LIST OF TASKS:
[a] In the letter to Washington, at what place must the British and German prisoners arrive for the exchange to be finally concluded?
[b] Please continue the letter to Washington from the point where it stops.

PASSAGE SHOWN:
# # #

George Washington Papers

To George Washington from William Phillips, 4 November 1780

New York November 4h 1780


You will perceive, Sir, by the report of Your Commissary General of Prisoners that the Exchanges on both sides have been made so far as possible and the certificates have been mutually given by the Commissaries of the Exchange of all the British and German Officers Prisoners of War against an equal number of American; and a consent has been mutually interchanged for a delivery of privates prisoners of war so far as the Americans under that description in New York will apply—This humane business will be finally concluded whenever the British and German prisoners arrive at Elizabeth Town, which I take for granted Your Excellency will have the goodness to direct immediately.

Mr Skinner carries out for Your Excellency’s approbation proposals for the Exchange of a certain number of Officers of the Troops of Convention which I will request, and hope, may meet with your concurrence; and that you will Obligingly, Sir, send your orders to the Convention Barracks for such Officers having liberty to pass to New York.

# # #

GIVEN ENTRIES:
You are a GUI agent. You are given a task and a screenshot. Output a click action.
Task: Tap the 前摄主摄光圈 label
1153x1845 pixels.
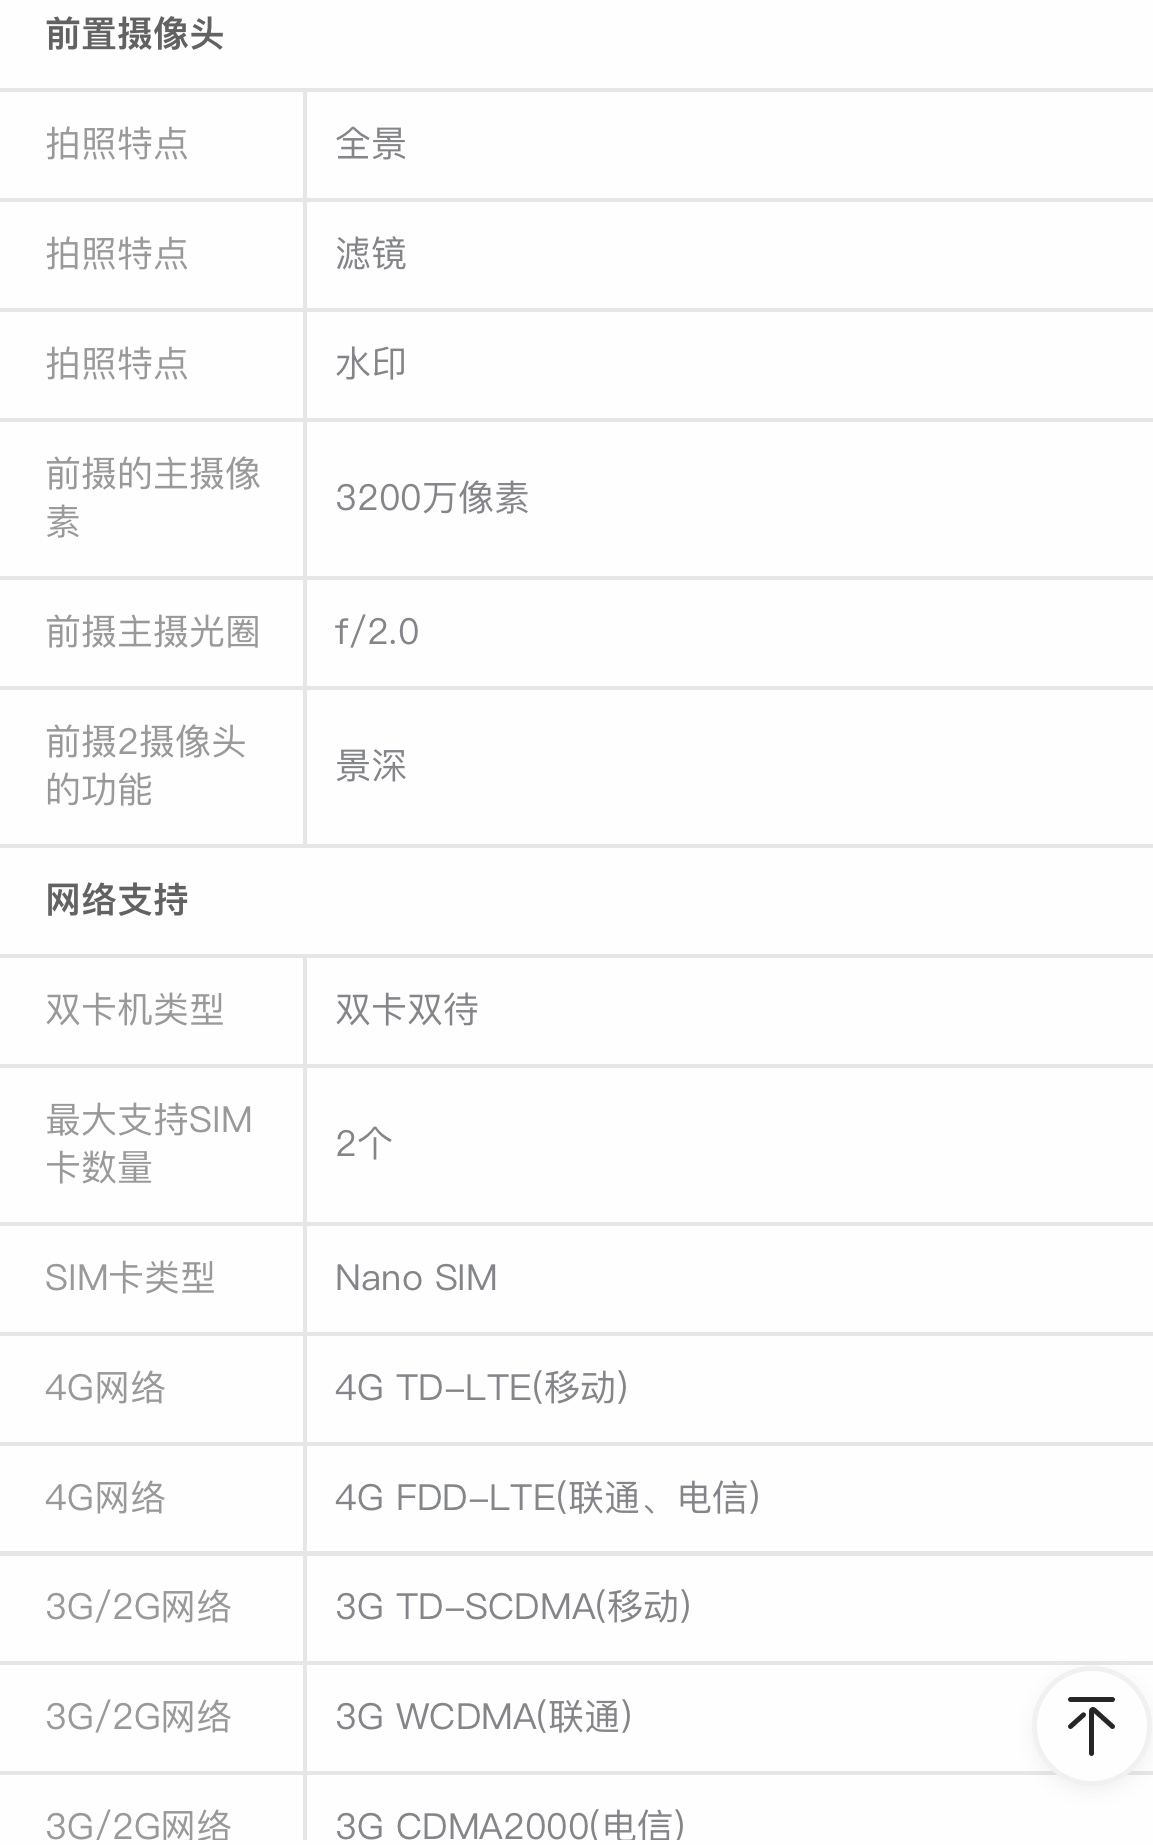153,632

# # #

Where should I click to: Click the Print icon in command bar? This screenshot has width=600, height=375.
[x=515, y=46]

# # #

RESULTS FOR EACH TASK:
[a] Elizabeth Town.

[b]
The present season of the year makes it necessary that Cloathing, Necessaries and refreshments with specie, also, be sent to the Troops of Convention in Virginia: I have therefore to beg the favour of you, Sir, to grant your passports and send them in to me at New York for a Flag of Truce Vessel going, as has been the case heretofore, to James River and there receiving the directions of Governor Jefferson respecting it.

I have taken the liberty of entrusting to Mr Skinner’s care some letters from myself and Major General De Riedesel to Brigadiers Hamilton, Specht and De Gall; and I will venture to believe, as I make it my request, that these letters with the orders for the Officers coming into New York will go to Virginia by the same Express which carries the Certificate of Brigadier General Du Portail’s Exchange and the order for his being permitted to leave Charles Town.

I will not trouble Your Excellency further than to desire the favour of you to suffer Mr Skinner to write to Mr Commissary Loring, informing him how far the matter of Exchanges has met your Approbation and will be carried into execution. I am, Sir, Your Excellency’s most obedient humble Servant

W. Phillips

DLC: Papers of George Washington.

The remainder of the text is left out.